### [Text under study]
The definition of DCM was based on the existence of a progressive heart muscle disease with cavity enlargement and diminished performance of the left ventricle (LVEF < 55%), in the absence of left ventricular hypertrophy, with or without enlargement of the right ventricle. The upper limit of the normal left ventricular diastolic diameter for males and females was defined as 59 mm and 53 mm, respectively 10. The etiology of cardiomyopathy was differentiated into primary (idiopathic) and secondary causes. DCM was considered idiopathic after secondary causes (such as ischemia, severe valvular stenosis or regurgitation, a history of alcohol abuse, a history of myocarditis, general systemic diseases, muscular distrophies, neuromuscular disorders, use of anthracyclines, irradiation and peripartum cardiomyopathy) were excluded.

Atrial fibrillation was diagnosed using the 12 lead ECG or Holter ECG monitoring. Patients with all forms of atrial fibrillation: paroxysmal, persistent, and long-standing persistent were included.

Diabetes mellitus was defined as 2 values of fasting plasma glucose >126 mg/dl, or an abnormal oral glucose tolerance test, with a 2-h serum glucose after the ingestion of 75 g of glucose of >198 mg/dl.11

Dyslipidemia was defined as an elevation of any of the following: plasma total cholesterol >190 mg/dl, low-density lipoprotein level cholesterol >115 mg/dl, triglycerides >150 mg/dl, or a high-density lipoprotein level <40 mg/dl in males and <46 mg/dl in females.12

Patients were considered hypertensive, when known with arterial blood pressure levels of ≥140/90 mmHg13 or known with prescribed antihypertensive therapy.

2.3. Statistical analysis

Data are presented as average ± standard deviation for continuous variable and frequencies (%) for categorical variables.

The Mann–Whitney-U test was used for the comparison of quantitative variables and the chi-squared test for the comparison of qualitative variables. All statistical tests were performed using SPSS (Statistical Package for the Social Sciences). A p-value <0.05 was considered statistically significant.

3. Results

The general characteristics of patients included in the study are presented in Table 1.

Table 1
General characteristics of patients with dilated cardiomyopathy and syncope vs patients with dilative cardiomyopathy and no syncope.

3.1. Prevalence, median age and sex distribution

Twenty-seven men and three women were identified with DCM and syncope. The average age in the case group was 62.5 years and 62.6 years in the control group. The prevalence of syncope in patients with DCM was 3.3%.

### [Dataset content]
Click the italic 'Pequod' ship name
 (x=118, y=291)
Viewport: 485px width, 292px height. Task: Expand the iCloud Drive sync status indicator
---
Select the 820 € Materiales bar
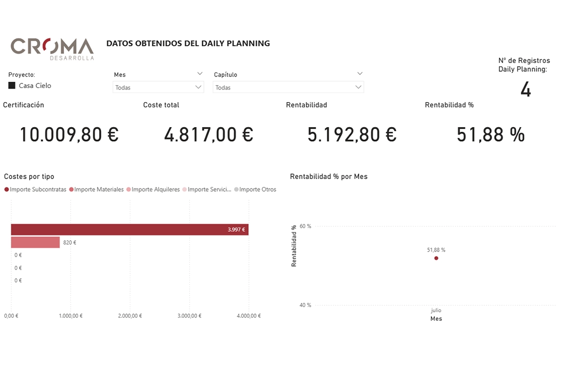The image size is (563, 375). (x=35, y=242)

### [Task brief]
Carry on the text about dilated cardiomyopathy and syncope from the point where it stops. You can set the lines aside; they play no part here.

### [Written answer]
3.2. Dilated cardiomyopathy etiology

The etiologies of DCM in the two groups are presented in Fig. 1. Patients were considered to have idiopathic DCM, if secondary causes (ischemia, significant valve disease, alcohol abuse) were excluded. The encountered valve diseases were 1 case of severe aortic regurgitation and 2 cases of severe mitral regurgitation, all found in the case group. Ischemia was at least partially responsible for 63% of cases in both the syncope and control group. Alcohol abuse played a role in 37% of patients with and 24% without syncope. Six (20%) cases in the syncope group and 9 (30%) cases in the control group had no identifiable cause.

Fig. 1
The distribution of dilated cardiomyopathy etiology in patients with syncope (left panel) and patients without syncope (right panel).

3.2.1. Etiology of syncope in patients with DCM

A cardiac etiology was identified in 17 (56%) patients. Ventricular arrhythmias (sustained monomorphic ventricular tachycardia that either occurred spontaneously or was induced during the EPS and polymorphic ventricular tachycardia) were responsible for 10 (33%) cases and conduction disorders (second and third degree AV block) for 7 (23%) cases of syncope in patients with DCM. Seven percent of syncope were caused by orthostatic hypotension and an equal number were neurally mediated. In 9 (30%) cases no etiology was identified (Fig. 2).

Fig. 2
Mechanisms of syncope in patients with dilated cardiomyopathy.

3.3. LVEF distribution

In the DCM and syncope group, the LVEF varied between 15 and 51%. The average LVEF was 35.3%. The patient group with DCM and no syncope had LVEF between 20 and 49%, with an average LVEF of 35.3%. There was no statistically significant difference of LVEF distribution in the case and the control group. The distribution of the LVEF in the 2 groups is presented in Fig. 3.

Fig. 3
Left ventricular ejection fraction (LVEF) distribution in patients with dilated cardiomyopathy and syncope (left panel) and without syncope (right panel).

3.4. NYHA class severity distribution

The distribution of patients according to the NYHA class is presented in Fig. 4. The majority of patients in both groups were in NYHA class II and III. No patient with NYHA class I was found in either the case or the control group. Three (10%) patients without syncope were found with NYHA class 4, whereas no patient with syncope was identified with this NYHA class.

Fig. 4
Patient distribution according to the NYHA class. Blue columns = patients with dilated cardiomyopathy and syncope. Red columns = patients with dilated cardiomyopathy and no syncope.

There was no statistically significant link between NYHA class severity and the presence of syncope (p = 0.79).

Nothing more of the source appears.